The Quarantined City Episode 2: Into The Rain

I woke up this morning, ears still ringing from a Jesus & Mary Chain gig, to find out that Episode 2 of The Quarantined City, 'Into The Rain', is out now from Spectral Press.

Blurb and links below.


For Fellows, life in the quarantined city is getting stranger.

The previous day had been a normal one, spent walking the streets and hunting rare books. But then Fellows had read a story by the reclusive writer known as Boursier, and things changed. His memories of the city no longer seem to tally with the streets around him, and the ghostly child in his house seems to have redoubled its efforts to touch him.

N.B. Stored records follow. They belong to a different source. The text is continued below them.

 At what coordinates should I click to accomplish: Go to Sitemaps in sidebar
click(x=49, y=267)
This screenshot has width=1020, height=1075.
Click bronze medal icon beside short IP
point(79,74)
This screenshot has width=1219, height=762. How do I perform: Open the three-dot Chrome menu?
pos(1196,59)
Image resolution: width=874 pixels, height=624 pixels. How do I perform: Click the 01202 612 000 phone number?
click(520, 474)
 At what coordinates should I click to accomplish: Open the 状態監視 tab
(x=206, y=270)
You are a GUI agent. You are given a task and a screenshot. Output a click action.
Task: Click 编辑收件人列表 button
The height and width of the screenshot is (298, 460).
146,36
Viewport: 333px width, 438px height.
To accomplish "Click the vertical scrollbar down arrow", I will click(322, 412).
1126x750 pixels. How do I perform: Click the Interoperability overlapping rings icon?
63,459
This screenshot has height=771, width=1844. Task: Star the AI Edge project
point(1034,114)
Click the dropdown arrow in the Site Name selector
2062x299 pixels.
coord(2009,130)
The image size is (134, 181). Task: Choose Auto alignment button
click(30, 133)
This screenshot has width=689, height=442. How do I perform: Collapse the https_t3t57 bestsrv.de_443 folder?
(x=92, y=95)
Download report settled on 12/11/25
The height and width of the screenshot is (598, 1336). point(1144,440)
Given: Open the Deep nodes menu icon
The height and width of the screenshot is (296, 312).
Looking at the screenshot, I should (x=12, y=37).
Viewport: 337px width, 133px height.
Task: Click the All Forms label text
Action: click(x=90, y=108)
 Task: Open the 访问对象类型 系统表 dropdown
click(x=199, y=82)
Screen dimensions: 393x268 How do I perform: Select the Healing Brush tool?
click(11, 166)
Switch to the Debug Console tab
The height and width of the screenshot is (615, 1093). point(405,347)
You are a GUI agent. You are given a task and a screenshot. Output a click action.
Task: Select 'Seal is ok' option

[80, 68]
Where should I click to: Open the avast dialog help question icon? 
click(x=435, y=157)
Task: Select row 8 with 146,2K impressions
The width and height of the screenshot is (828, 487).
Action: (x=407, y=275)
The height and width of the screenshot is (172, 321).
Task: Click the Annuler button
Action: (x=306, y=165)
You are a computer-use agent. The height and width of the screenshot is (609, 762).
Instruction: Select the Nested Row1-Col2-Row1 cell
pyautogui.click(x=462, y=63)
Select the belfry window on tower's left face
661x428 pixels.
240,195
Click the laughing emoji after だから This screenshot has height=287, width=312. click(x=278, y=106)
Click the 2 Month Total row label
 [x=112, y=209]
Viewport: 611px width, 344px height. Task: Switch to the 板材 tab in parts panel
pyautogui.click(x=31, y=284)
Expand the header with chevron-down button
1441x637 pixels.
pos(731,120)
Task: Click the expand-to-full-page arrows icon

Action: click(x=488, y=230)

The protestors against the quarantine are getting more vocal and the unity government more intolerant.

Fellows just wants to ignore these complications and concentrate on finding further stories by Boursier, but his efforts to do so just entangle him further in the secrets of the quarantined city.

Into The Rain is the second episode of the six part monthly serial The Quarantined City from James Everington and Spectral Press.
(UK | US)



Episode One: 'The Smell Of Paprika' available here (UK) and here (US).

Friday, 20 February 2015

Recommendation: Hangsaman by Shirley Jackson

Last year Penguin republished Shirley Jackson’s first four novels; I blogged about The Road Through The Wall last year and now I’ve just read her second book, Hangsaman.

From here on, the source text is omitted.